◆ **Record set**

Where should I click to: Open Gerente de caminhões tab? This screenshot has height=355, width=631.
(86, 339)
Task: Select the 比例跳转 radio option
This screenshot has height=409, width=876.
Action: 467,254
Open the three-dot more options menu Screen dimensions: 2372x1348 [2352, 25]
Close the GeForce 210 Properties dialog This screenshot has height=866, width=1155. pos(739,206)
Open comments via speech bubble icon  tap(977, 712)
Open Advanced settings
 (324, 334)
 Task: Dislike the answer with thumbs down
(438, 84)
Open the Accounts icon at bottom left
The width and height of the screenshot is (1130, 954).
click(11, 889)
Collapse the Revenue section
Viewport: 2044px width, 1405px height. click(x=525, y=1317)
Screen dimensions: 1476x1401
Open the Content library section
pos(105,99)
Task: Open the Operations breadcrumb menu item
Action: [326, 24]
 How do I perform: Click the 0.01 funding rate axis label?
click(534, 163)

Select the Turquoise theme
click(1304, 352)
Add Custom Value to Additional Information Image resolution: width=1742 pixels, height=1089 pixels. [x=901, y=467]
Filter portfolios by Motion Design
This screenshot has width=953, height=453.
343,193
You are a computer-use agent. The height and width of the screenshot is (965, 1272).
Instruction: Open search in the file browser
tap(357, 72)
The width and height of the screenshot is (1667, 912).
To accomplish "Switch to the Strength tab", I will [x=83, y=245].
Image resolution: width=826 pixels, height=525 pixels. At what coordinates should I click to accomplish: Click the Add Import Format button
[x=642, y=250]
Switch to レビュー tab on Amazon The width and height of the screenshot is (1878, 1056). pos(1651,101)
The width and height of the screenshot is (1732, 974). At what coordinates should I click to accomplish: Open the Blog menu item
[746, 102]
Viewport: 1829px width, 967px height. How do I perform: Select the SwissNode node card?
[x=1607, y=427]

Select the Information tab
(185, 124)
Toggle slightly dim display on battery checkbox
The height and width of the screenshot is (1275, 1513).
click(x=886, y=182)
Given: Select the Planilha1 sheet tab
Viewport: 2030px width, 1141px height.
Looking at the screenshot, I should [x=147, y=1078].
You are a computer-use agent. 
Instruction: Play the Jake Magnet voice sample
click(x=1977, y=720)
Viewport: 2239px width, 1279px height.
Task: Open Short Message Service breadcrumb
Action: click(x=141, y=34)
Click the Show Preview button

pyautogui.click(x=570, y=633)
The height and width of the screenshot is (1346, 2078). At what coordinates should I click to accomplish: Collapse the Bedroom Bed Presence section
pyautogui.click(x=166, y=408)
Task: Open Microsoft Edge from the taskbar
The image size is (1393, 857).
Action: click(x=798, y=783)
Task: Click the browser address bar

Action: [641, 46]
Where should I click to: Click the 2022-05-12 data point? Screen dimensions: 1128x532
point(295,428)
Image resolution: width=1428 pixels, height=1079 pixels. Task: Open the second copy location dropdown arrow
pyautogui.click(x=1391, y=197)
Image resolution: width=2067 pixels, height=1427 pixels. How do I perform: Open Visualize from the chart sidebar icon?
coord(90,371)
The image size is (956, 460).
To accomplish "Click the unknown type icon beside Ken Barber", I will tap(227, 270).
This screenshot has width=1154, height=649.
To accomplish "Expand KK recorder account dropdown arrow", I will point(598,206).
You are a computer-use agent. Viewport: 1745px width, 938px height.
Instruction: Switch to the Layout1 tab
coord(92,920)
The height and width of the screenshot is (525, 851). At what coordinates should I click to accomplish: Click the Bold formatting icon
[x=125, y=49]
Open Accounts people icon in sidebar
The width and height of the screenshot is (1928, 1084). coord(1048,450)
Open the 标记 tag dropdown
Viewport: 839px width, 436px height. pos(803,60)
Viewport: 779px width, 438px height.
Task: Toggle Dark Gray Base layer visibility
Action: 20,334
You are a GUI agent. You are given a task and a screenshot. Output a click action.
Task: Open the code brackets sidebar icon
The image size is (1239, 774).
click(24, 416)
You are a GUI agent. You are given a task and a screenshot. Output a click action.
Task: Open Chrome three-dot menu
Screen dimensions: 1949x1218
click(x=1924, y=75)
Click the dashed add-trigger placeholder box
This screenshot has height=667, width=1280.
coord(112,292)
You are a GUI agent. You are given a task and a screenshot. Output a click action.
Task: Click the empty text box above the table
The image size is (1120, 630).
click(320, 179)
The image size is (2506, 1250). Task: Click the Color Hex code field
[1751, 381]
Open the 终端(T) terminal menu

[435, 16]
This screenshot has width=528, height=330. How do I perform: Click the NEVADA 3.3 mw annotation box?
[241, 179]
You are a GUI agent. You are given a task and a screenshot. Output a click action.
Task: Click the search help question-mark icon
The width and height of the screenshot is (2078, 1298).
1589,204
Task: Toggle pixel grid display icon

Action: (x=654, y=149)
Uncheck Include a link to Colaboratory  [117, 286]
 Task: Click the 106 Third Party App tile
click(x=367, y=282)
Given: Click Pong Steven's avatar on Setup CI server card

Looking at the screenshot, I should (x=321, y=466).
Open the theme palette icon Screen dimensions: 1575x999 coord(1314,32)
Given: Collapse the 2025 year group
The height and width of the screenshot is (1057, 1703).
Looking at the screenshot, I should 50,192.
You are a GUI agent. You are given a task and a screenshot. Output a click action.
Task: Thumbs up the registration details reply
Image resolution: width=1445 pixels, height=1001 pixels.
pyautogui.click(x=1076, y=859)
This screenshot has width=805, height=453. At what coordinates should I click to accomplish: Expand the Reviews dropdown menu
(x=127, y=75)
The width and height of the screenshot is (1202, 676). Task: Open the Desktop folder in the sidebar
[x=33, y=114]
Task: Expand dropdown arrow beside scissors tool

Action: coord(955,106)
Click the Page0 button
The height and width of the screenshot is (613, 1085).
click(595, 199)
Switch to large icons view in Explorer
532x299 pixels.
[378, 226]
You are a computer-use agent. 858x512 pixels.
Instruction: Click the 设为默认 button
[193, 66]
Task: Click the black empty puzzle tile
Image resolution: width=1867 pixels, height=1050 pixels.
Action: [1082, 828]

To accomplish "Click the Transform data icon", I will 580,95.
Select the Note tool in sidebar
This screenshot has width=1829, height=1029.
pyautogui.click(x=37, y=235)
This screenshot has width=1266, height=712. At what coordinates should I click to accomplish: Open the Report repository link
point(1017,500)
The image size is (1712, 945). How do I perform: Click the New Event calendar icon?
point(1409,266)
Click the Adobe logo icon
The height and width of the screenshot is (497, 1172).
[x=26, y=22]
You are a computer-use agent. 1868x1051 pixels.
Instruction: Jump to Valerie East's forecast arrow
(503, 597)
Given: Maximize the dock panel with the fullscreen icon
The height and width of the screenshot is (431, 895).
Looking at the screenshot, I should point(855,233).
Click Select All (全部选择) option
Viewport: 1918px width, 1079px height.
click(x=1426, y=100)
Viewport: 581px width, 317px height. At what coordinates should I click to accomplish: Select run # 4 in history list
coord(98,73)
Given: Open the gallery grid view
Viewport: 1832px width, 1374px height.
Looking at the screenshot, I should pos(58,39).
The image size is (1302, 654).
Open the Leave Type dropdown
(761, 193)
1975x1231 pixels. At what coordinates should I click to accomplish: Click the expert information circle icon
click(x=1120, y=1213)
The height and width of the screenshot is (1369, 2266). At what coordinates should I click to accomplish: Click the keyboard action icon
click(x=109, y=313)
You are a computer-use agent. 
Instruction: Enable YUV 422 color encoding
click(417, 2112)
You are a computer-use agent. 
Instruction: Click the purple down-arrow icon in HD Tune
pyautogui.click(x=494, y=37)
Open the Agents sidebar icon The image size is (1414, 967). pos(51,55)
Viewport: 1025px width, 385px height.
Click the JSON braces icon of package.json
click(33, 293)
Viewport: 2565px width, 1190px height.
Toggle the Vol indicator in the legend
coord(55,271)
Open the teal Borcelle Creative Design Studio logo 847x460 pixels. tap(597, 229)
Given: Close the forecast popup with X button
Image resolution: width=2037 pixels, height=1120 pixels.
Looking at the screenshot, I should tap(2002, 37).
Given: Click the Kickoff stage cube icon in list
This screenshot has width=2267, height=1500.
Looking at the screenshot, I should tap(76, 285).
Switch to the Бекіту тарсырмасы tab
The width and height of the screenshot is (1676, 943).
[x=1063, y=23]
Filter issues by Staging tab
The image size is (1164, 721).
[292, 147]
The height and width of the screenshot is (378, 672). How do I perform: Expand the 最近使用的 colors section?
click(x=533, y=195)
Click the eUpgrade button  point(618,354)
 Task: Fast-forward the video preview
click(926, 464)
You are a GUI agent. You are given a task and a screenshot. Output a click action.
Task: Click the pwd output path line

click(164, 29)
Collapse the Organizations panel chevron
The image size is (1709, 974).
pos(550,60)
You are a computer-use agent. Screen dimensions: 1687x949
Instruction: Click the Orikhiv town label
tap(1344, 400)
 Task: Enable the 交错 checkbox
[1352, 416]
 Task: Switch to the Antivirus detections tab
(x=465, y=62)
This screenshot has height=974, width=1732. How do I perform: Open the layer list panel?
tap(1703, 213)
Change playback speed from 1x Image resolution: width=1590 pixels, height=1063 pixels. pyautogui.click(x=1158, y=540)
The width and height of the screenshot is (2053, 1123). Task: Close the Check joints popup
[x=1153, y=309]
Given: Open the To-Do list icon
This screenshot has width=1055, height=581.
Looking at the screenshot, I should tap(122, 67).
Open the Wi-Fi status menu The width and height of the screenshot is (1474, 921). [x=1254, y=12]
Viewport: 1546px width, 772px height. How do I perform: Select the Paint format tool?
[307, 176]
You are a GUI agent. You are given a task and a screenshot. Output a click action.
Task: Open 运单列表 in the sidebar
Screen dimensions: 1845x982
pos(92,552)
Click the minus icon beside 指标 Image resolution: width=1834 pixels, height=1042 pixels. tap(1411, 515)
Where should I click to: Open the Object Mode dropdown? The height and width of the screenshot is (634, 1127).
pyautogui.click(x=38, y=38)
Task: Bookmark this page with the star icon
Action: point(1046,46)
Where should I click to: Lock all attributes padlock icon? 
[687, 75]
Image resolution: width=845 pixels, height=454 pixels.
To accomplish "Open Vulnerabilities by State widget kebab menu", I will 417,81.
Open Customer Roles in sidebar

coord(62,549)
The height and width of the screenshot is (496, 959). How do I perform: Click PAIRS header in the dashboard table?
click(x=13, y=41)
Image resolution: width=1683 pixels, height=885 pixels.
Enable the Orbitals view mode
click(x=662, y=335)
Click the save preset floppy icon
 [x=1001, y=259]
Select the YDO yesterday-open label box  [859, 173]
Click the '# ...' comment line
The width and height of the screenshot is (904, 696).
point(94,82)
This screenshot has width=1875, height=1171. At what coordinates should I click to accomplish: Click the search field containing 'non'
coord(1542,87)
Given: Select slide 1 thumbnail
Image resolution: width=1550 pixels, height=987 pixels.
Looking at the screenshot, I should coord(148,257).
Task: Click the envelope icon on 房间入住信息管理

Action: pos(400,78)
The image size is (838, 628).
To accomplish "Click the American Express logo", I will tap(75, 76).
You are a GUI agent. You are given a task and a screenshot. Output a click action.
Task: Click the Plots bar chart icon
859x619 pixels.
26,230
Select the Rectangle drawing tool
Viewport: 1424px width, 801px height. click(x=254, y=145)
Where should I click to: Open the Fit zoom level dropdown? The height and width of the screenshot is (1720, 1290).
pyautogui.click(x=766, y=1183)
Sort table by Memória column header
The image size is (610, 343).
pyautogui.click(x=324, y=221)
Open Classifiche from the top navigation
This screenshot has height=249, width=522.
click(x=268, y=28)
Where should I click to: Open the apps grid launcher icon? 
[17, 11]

◆ **Prompt**
Please write out, exactly as they appear above, only the lines in the stretch from the line with "Instruction: Jump to" through the line with "The image size is (1302, 654).".

◆ **Final answer**
Instruction: Jump to Valerie East's forecast arrow
(503, 597)
Given: Maximize the dock panel with the fullscreen icon
The height and width of the screenshot is (431, 895).
Looking at the screenshot, I should point(855,233).
Click Select All (全部选择) option
Viewport: 1918px width, 1079px height.
click(x=1426, y=100)
Viewport: 581px width, 317px height. At what coordinates should I click to accomplish: Select run # 4 in history list
coord(98,73)
Given: Open the gallery grid view
Viewport: 1832px width, 1374px height.
Looking at the screenshot, I should pos(58,39).
The image size is (1302, 654).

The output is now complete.